The apology is a way of accepting responsibility for our behavior and expressing regret – Dr. Gary Chapman, Love Language Minute Devotional.
Soon it’s becoming a practice in our relationship. Saying sorry is not enough (at least for us). There must be a confession of what offense we committed, and then the question, “will you forgive me?”.
In our marriage, there must be a question if the other party has truly forgiven the offender. Or else we might just be saying sorry for the sake of ourselves than for the person we offended. Marriage is not about me. It takes the selfishness out of me.
Now we know that these are the 2 phrases important to keep our marriage healthy, (because in marriage we will make mistakes and apology is necessary for good relationships according to Dr. Gary Chapman), we mustn’t abuse it and just go through the motion of “I’m Sorry will you forgive me” speech.
It’s important to have a relationship with God, because only God can truly impress in our hearts the faults we have done, we’re doing, and we are contemplating to make. Only God can compel us to feel truly sorry and even identify what fault we made. Even if I am stubborn refusing to apologize after a heated argument with Jason. When I come to God in prayer, He tugs at my heart to be humble and apologize. I often get no sleep and have no rest for my soul when things are left unresolved and I suppose this goes for my husband too.
So whenever I’m feeling pride in my heart I know it’s best to come to and learn from the one who has perfected humility. That King who came down here on earth to live a life unfit for royalty and even chose to be crucified – to die for the sins of many, Jesus Christ.
In Matthew 11:29 He says, Take my yoke upon you and learn from me, for I am gentle and humble in heart, and you will find rest for your souls.
Almost 4 years down the road, our communication line has become easier and more open only by God’s grace. In counseling other couples we noticed how our “harmless” pride can ruin a smooth sailing relationship. Pride in the things we do, pride in forcing what we think is right (what is our basis of right?), pride in not accepting our mistakes.

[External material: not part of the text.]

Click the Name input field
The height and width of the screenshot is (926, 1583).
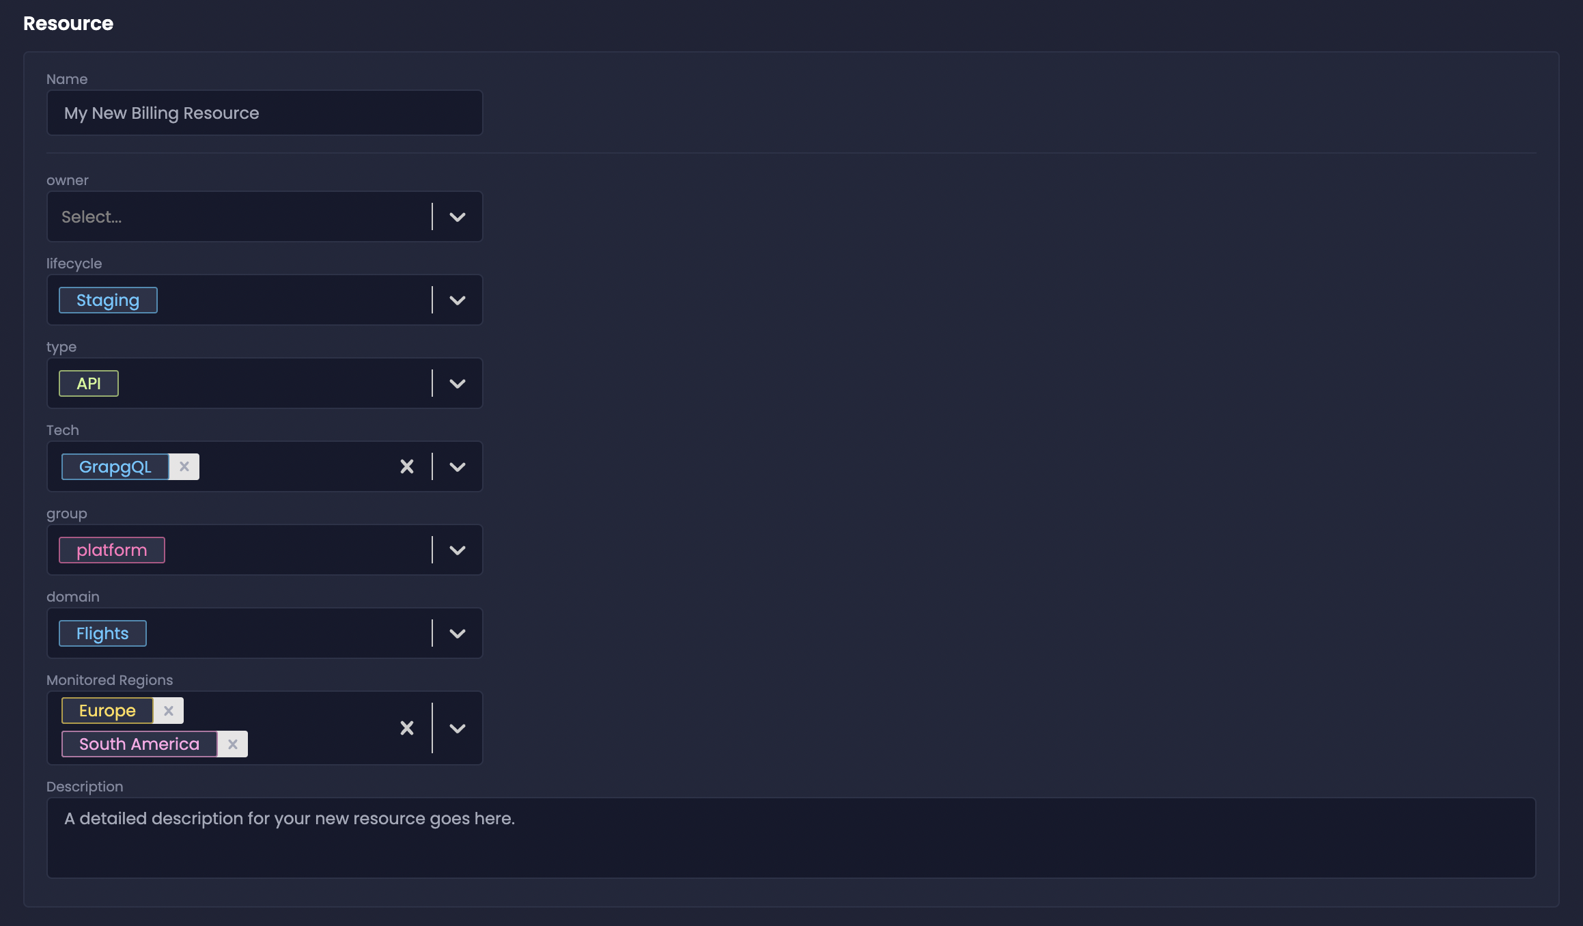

I share with my ladies that as a wife it is my role to Help, Encourage, Respect and Submit (H.E.R.S) to my husband as I have learned in a marriage retreat early this year.
The moment I become disrespectful to Jason or raise my voice in a discussion, no matter how much he was wrong will not justify my action and make it right. I too am in err. Two wrongs do not make things right.
God convicts me every time with this. I need God in my life and the moment I am not in good terms with the closest person in my life (my husband) (later with other people too), it strains my relationship with God as well. God forgives but the moment I am unrepentant, I lose the joyous and peaceful fellowship with Him.
I am thankful that when I apologize, God forgives me and restores me to Him.
1 John 1:9 If we confess our sins, he is faithful and just and will forgive us our sins and purify us from all unrighteousness.
I am also thankful that God has given me my husband who is committed to follow Christ. That he also forgives me whenever I apologize.
This doesn’t mean though that I continue making mistakes since I will be forgiven anyway but rather I continue to live a new life in Christ.
It has been quite a journey! And I am excited on how God continues to answer our prayers on taking away things in our lives that are displeasing to him – pride included, and saying sorry in humility has been one of the best remedies.